## START

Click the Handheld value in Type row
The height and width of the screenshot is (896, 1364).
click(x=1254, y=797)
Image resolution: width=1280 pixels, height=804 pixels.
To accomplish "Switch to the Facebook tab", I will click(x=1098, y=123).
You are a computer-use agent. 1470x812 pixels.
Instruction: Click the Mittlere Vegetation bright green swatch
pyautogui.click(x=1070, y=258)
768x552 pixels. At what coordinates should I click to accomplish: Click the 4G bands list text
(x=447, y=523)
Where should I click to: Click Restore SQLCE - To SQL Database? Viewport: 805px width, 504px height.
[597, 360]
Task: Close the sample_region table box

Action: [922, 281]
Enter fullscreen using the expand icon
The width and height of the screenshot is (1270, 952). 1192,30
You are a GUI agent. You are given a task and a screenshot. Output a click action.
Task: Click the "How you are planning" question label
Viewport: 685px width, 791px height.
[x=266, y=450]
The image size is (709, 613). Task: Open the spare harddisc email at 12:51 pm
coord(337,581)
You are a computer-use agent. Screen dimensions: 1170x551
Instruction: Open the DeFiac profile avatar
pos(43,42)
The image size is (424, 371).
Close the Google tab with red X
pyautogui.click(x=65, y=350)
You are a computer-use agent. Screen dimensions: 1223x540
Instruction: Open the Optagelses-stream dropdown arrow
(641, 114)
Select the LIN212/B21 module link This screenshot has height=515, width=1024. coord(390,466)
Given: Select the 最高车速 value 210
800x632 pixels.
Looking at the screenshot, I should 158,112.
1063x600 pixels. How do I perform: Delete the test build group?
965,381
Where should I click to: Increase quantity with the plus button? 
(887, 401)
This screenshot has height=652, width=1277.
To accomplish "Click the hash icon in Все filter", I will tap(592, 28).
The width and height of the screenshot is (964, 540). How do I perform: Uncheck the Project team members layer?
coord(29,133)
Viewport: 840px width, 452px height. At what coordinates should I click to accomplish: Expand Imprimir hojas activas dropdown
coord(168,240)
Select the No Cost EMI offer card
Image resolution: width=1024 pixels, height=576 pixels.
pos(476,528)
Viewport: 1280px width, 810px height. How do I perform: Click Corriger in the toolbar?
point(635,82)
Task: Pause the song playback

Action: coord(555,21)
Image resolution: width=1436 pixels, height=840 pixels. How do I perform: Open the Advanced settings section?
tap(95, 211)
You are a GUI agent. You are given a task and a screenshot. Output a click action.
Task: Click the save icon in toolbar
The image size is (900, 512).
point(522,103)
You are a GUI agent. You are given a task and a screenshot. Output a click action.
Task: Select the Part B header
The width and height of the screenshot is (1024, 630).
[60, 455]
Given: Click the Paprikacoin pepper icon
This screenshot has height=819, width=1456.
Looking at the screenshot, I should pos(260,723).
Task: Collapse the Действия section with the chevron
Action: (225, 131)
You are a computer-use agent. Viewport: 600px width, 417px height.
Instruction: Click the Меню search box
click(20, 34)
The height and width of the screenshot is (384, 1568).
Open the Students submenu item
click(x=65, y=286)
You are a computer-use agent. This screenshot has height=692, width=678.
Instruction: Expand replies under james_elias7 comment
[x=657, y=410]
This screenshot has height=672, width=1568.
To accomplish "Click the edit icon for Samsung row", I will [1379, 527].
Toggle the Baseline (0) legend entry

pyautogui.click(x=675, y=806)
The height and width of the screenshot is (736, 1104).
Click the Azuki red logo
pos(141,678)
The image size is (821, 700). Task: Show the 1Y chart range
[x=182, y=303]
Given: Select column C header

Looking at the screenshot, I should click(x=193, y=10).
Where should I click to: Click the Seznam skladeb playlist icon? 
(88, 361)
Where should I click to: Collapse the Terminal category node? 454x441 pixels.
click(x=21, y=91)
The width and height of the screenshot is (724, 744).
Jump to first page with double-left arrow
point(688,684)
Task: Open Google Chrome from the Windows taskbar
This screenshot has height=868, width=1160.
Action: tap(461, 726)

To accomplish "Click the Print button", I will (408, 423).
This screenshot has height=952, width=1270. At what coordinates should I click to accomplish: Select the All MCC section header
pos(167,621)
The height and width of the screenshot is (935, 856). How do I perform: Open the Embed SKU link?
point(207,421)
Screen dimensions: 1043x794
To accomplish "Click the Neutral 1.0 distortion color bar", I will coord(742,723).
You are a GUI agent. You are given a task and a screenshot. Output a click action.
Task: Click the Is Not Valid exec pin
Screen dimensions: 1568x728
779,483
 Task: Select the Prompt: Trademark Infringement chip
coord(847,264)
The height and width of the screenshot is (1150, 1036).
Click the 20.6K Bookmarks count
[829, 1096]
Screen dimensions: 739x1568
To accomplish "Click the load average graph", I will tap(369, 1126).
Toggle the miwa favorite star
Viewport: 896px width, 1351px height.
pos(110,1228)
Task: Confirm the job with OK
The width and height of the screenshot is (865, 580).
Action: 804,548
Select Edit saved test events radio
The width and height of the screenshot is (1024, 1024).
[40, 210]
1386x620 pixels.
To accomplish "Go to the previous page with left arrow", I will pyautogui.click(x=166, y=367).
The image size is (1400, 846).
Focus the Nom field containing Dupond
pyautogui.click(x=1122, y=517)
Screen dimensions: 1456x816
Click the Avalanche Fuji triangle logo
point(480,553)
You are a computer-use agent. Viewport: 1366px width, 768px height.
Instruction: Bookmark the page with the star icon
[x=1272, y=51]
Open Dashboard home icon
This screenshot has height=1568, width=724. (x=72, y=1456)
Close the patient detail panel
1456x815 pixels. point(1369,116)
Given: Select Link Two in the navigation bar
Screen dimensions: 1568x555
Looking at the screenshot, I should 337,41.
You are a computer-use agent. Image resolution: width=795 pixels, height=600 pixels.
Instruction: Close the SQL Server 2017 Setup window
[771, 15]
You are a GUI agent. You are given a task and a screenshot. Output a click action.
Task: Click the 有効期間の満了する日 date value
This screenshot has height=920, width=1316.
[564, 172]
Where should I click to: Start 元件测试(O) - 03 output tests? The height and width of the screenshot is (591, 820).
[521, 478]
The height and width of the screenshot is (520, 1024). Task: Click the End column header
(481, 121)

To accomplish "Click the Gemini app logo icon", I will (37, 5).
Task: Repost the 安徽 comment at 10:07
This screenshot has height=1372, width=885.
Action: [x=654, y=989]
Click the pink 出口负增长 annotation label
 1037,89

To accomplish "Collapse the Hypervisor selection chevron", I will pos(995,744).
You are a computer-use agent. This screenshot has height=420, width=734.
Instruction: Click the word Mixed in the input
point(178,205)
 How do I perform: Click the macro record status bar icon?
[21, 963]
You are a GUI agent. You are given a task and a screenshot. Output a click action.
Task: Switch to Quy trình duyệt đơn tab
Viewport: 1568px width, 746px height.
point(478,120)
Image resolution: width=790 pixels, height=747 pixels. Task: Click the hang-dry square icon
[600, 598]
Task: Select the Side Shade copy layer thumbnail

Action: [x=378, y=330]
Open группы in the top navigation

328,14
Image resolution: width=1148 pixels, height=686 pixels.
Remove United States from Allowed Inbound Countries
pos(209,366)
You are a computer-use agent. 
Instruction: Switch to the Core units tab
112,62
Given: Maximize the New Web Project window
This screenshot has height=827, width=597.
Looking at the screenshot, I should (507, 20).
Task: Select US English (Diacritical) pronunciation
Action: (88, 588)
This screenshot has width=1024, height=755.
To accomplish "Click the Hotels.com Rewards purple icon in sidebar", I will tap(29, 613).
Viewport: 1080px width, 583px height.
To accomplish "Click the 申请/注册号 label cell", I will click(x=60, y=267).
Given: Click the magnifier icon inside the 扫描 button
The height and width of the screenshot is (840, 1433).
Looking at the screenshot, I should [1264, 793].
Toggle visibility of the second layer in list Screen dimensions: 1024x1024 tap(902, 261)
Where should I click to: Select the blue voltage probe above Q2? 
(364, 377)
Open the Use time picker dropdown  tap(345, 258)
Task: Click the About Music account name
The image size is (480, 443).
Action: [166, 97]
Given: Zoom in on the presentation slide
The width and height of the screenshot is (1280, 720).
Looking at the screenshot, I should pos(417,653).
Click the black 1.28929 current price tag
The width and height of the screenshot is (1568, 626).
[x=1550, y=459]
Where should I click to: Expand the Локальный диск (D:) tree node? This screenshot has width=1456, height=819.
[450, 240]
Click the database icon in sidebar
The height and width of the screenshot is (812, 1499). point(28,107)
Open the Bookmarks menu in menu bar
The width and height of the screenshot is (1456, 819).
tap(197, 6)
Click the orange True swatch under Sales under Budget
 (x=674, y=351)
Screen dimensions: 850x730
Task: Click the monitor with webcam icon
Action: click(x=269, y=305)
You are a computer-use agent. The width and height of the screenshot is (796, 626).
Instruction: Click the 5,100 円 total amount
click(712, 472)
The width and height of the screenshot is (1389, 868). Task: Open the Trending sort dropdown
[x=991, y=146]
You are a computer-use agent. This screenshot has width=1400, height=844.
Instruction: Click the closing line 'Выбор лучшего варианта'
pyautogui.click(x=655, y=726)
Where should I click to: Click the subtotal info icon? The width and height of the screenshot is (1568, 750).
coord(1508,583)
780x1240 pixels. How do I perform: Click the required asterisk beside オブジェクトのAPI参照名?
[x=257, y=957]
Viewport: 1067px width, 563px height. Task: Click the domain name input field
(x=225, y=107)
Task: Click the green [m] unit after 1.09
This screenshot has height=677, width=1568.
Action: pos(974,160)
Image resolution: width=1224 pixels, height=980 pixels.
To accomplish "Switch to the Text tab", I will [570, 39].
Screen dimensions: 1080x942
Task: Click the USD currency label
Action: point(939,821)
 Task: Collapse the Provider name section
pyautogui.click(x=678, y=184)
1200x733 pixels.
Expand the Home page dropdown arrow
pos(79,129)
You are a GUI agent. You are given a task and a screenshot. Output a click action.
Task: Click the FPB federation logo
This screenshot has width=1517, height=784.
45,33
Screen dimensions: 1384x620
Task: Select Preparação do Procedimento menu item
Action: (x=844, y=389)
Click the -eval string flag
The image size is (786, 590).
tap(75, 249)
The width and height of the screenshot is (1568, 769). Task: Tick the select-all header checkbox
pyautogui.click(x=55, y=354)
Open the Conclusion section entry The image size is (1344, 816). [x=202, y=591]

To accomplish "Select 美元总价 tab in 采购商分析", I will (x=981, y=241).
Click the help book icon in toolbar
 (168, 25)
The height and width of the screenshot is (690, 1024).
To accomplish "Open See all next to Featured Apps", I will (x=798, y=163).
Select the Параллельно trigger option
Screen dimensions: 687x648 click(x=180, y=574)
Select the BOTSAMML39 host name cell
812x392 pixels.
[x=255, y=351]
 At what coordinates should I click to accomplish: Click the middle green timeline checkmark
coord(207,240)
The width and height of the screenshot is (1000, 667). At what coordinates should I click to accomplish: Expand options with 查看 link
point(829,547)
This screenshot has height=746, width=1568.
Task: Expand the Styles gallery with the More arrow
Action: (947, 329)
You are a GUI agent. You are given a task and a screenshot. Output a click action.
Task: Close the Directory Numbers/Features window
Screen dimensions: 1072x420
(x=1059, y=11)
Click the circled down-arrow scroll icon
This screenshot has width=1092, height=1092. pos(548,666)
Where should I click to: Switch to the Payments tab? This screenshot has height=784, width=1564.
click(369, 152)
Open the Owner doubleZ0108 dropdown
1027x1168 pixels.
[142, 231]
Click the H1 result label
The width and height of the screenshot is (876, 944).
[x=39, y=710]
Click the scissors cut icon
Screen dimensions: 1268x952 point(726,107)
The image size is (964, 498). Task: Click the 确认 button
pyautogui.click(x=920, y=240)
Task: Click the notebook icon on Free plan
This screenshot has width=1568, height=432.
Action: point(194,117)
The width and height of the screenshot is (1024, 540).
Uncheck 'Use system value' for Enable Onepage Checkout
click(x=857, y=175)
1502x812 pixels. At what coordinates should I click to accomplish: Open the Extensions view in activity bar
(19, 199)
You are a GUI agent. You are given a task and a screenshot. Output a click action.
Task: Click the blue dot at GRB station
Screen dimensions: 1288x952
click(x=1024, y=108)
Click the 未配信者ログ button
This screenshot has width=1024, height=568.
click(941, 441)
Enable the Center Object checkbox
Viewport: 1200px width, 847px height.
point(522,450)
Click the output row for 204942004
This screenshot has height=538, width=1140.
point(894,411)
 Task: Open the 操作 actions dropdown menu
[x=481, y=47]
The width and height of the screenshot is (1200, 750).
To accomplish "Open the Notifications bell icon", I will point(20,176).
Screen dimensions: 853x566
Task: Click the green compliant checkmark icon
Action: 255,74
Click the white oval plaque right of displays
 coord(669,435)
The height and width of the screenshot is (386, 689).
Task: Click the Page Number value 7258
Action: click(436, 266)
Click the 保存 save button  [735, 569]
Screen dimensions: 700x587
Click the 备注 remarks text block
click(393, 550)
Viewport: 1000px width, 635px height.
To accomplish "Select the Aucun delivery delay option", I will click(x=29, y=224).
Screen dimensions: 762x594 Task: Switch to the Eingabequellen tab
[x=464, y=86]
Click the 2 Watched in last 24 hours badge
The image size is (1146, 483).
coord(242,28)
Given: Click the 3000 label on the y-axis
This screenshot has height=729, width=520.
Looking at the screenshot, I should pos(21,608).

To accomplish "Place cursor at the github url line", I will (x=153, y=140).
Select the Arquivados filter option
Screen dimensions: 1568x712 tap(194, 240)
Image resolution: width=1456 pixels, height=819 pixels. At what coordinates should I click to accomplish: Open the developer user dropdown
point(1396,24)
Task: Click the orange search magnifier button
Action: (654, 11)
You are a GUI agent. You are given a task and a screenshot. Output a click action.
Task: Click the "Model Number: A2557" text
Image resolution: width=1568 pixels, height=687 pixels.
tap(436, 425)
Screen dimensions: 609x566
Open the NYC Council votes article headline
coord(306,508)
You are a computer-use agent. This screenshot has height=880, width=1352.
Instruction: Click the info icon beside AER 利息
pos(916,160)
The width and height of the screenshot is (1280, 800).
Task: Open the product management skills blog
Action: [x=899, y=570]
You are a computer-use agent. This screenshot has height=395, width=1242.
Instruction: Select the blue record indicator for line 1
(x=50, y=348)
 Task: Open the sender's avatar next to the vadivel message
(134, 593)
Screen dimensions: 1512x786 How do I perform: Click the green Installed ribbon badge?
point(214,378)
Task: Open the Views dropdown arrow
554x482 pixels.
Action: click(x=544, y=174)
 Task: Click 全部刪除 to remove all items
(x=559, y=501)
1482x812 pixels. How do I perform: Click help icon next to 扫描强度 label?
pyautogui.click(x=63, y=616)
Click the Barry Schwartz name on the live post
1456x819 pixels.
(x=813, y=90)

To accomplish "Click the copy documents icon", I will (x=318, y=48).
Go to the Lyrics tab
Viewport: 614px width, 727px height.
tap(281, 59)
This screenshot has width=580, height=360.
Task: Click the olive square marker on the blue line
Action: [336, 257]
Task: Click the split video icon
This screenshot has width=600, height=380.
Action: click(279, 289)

## END

(Exercise goal)
Report every line in the listing above that contains the word "layer", copying each line in full.

(Complete answer)
The width and height of the screenshot is (964, 540). How do I perform: Uncheck the Project team members layer?
Task: Select the Side Shade copy layer thumbnail
Toggle visibility of the second layer in list Screen dimensions: 1024x1024 tap(902, 261)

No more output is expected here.